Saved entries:
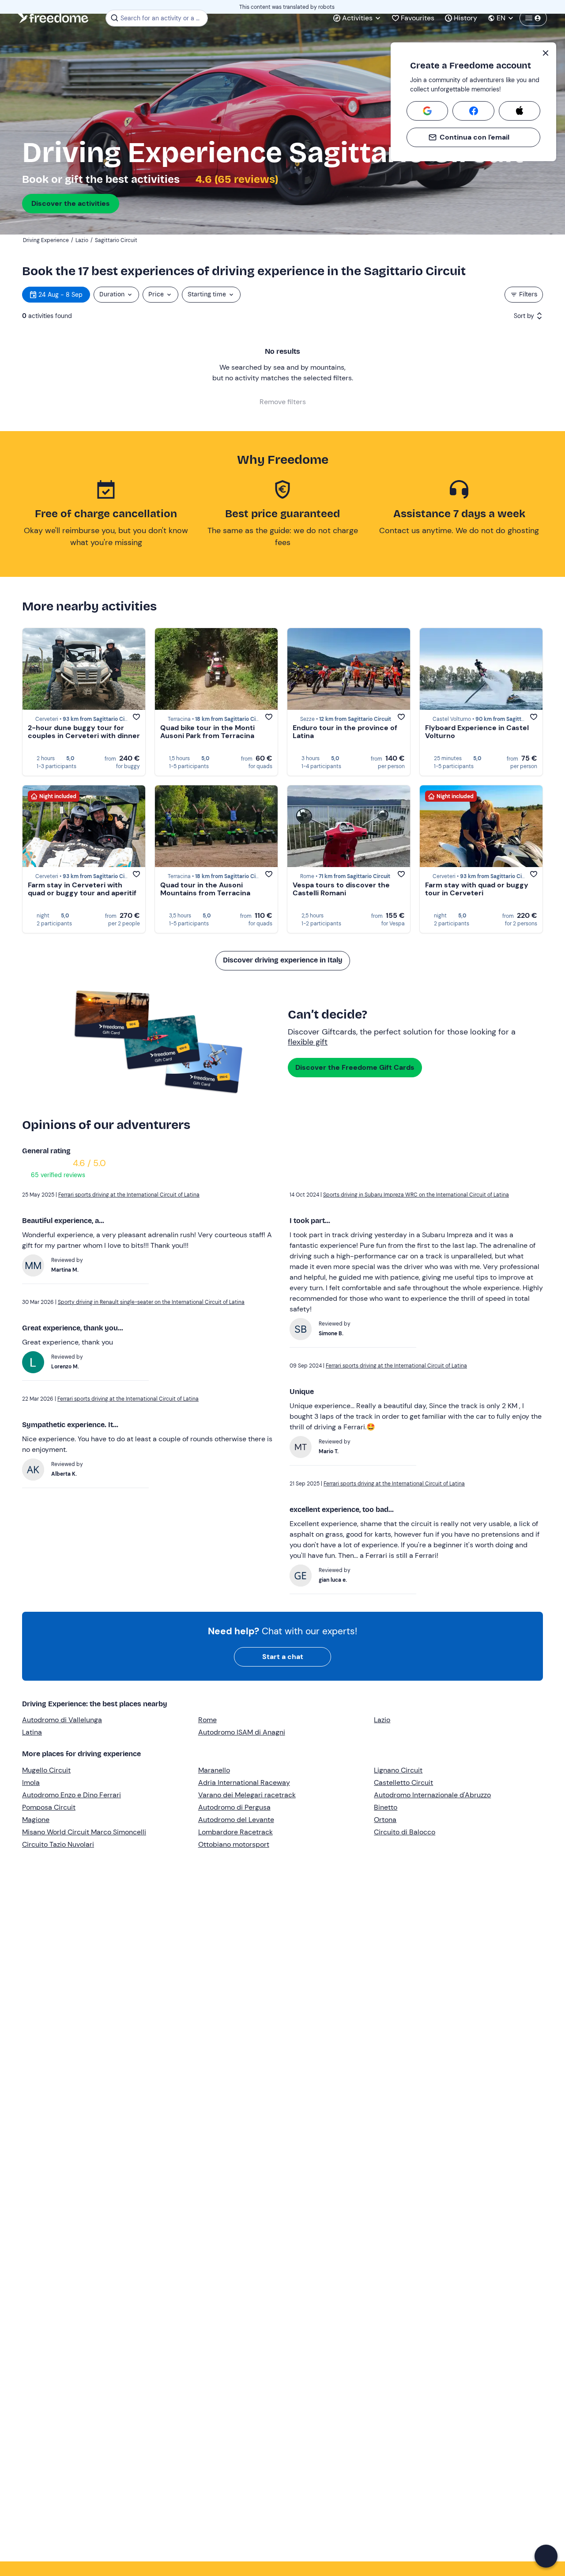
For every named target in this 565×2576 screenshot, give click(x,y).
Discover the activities (70, 203)
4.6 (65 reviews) (236, 179)
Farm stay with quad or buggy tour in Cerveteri (476, 889)
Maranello (214, 1770)
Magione (35, 1819)
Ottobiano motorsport (233, 1844)
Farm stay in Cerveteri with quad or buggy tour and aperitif (82, 889)
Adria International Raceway (244, 1782)
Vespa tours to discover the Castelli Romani (341, 889)
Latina (32, 1732)
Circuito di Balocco (404, 1832)
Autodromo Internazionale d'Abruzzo (432, 1794)
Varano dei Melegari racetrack (247, 1794)
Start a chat (282, 1656)
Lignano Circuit (398, 1770)
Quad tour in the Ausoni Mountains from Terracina (205, 889)
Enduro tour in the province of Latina (345, 731)
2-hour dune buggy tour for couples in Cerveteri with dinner (84, 731)
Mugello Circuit (46, 1770)
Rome (207, 1719)
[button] (546, 2556)
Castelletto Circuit (403, 1782)
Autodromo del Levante (236, 1819)
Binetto (385, 1807)
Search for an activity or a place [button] (163, 18)
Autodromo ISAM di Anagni (241, 1732)
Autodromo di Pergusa (234, 1807)
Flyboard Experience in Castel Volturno (477, 731)
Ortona (385, 1819)
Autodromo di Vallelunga (62, 1719)
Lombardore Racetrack (235, 1832)
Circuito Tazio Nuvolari (58, 1844)
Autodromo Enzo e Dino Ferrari (71, 1794)
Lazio (382, 1719)
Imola (31, 1782)
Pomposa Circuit (48, 1807)
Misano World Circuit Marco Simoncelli (84, 1832)
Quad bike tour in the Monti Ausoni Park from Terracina (207, 731)
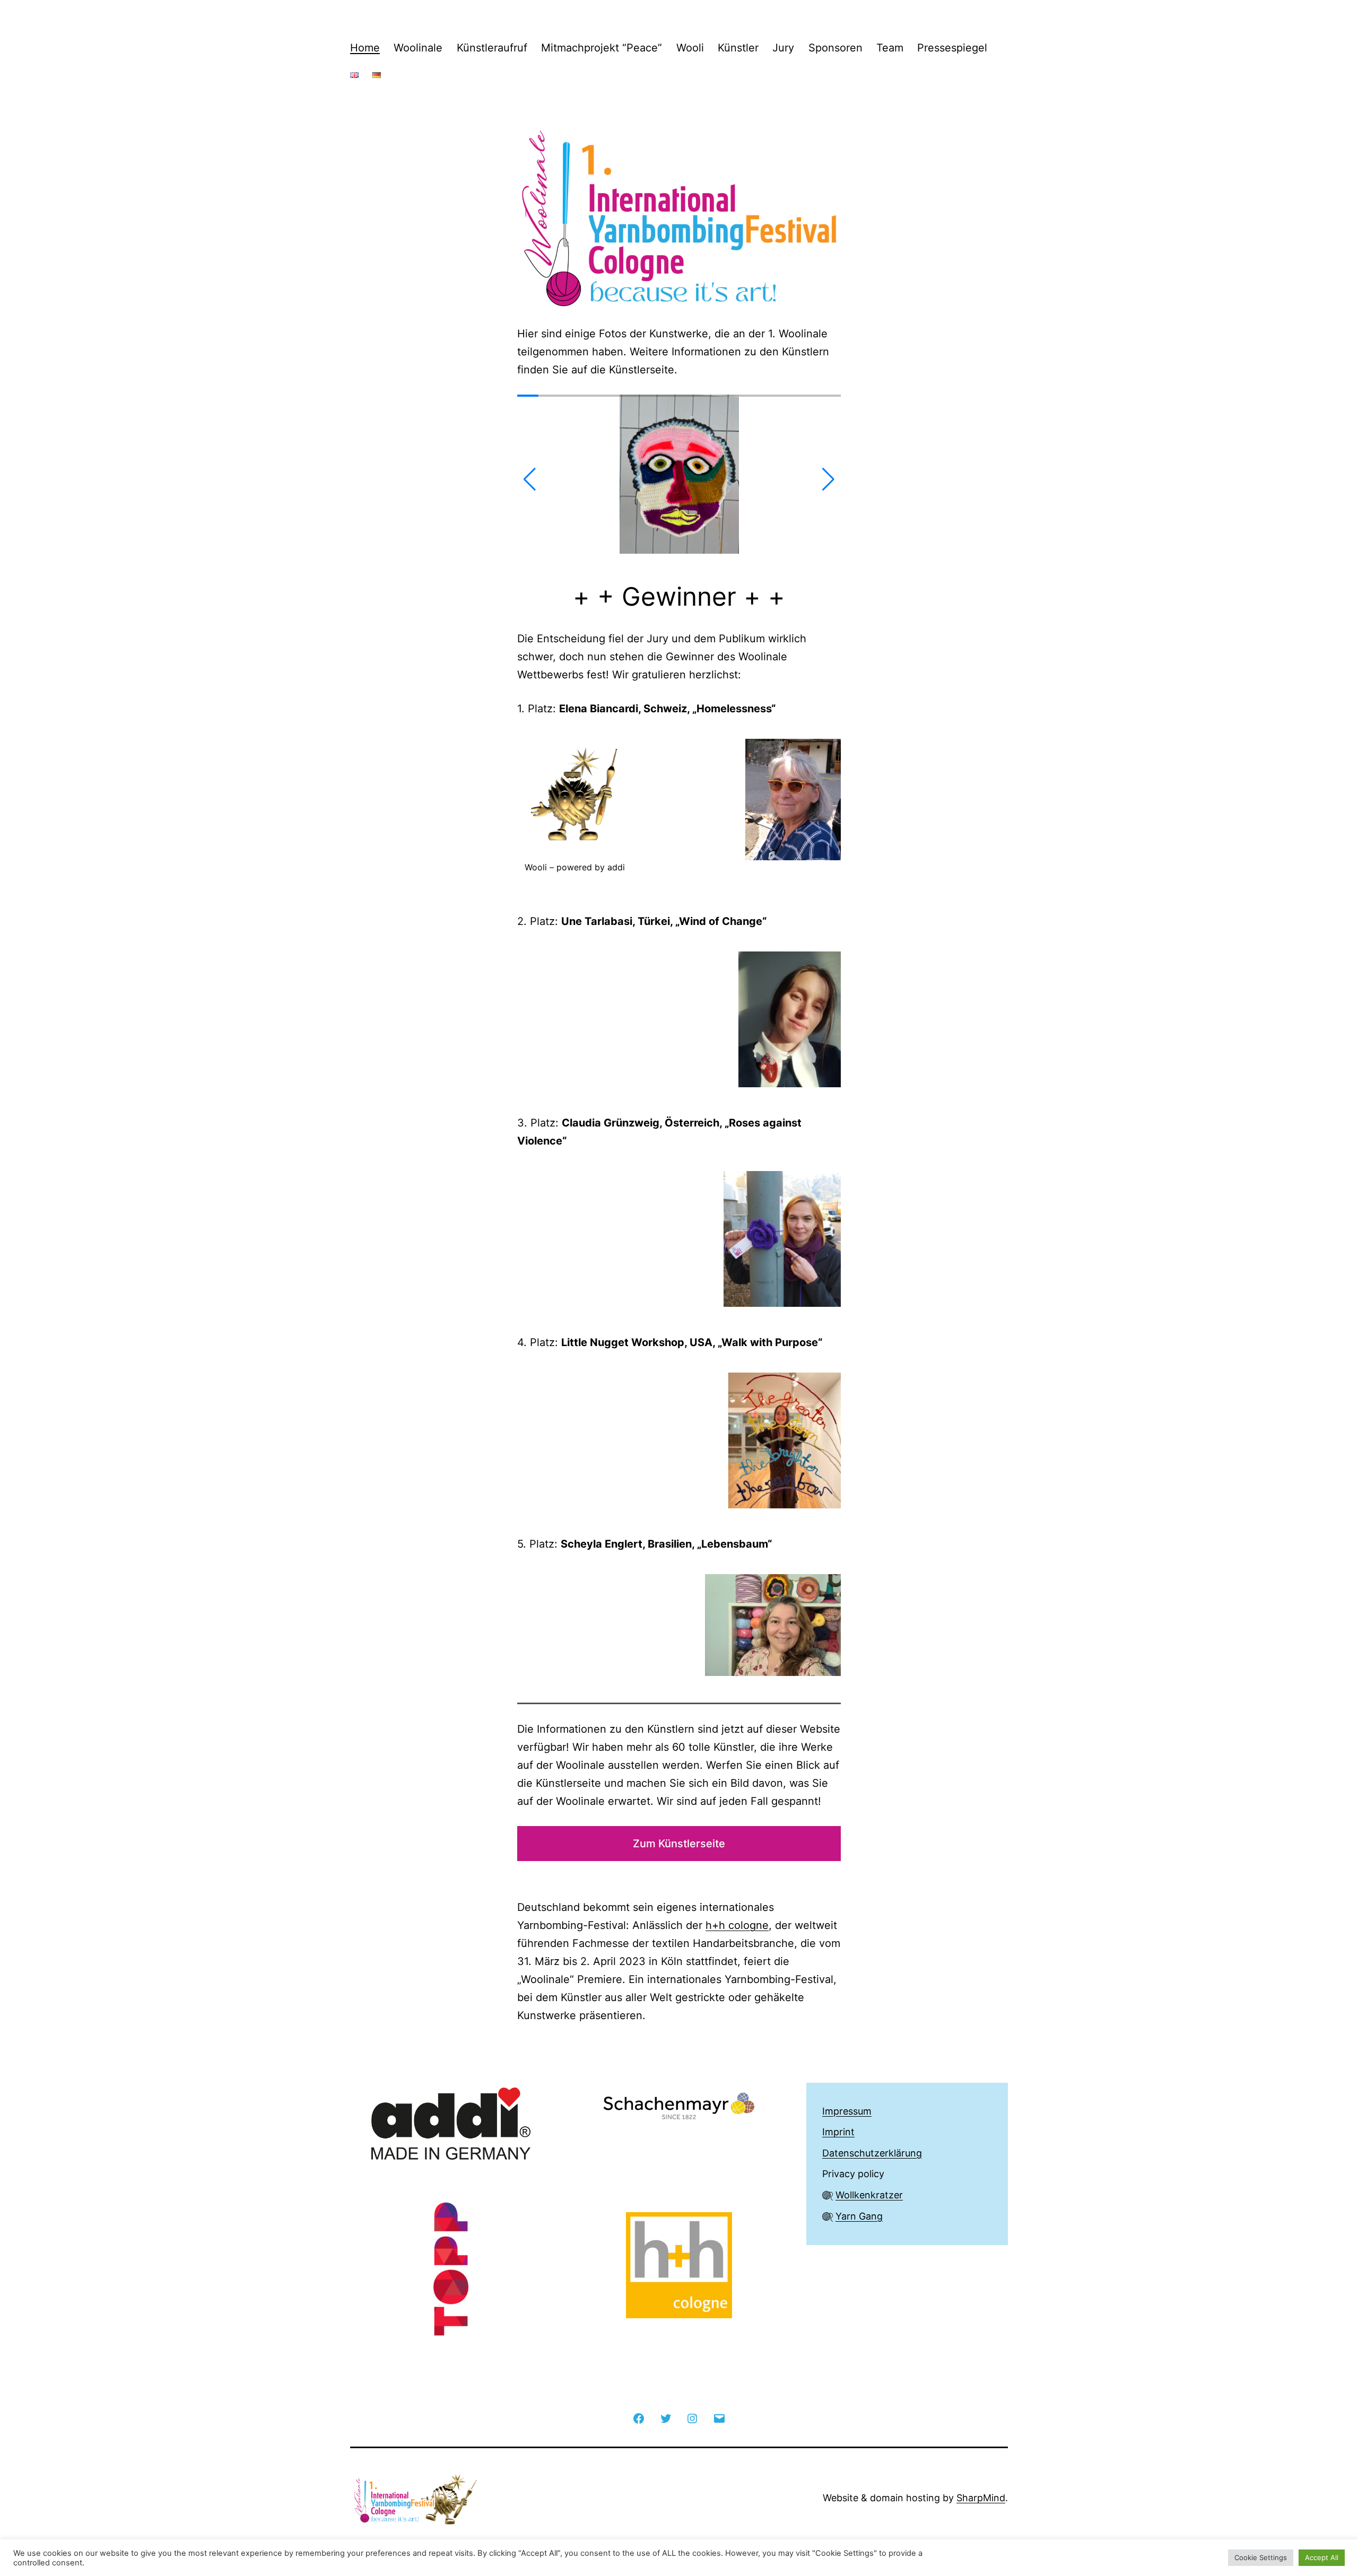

DIRECTIONS: Return each line from the records that includes the word "buggy".

FINAL ANSWER:
Farm stay with quad or buggy tour in Cerveteri (476, 889)
Farm stay in Cerveteri with quad or buggy tour and aperitif (82, 889)
2-hour dune buggy tour for couples in Cerveteri with dinner (84, 731)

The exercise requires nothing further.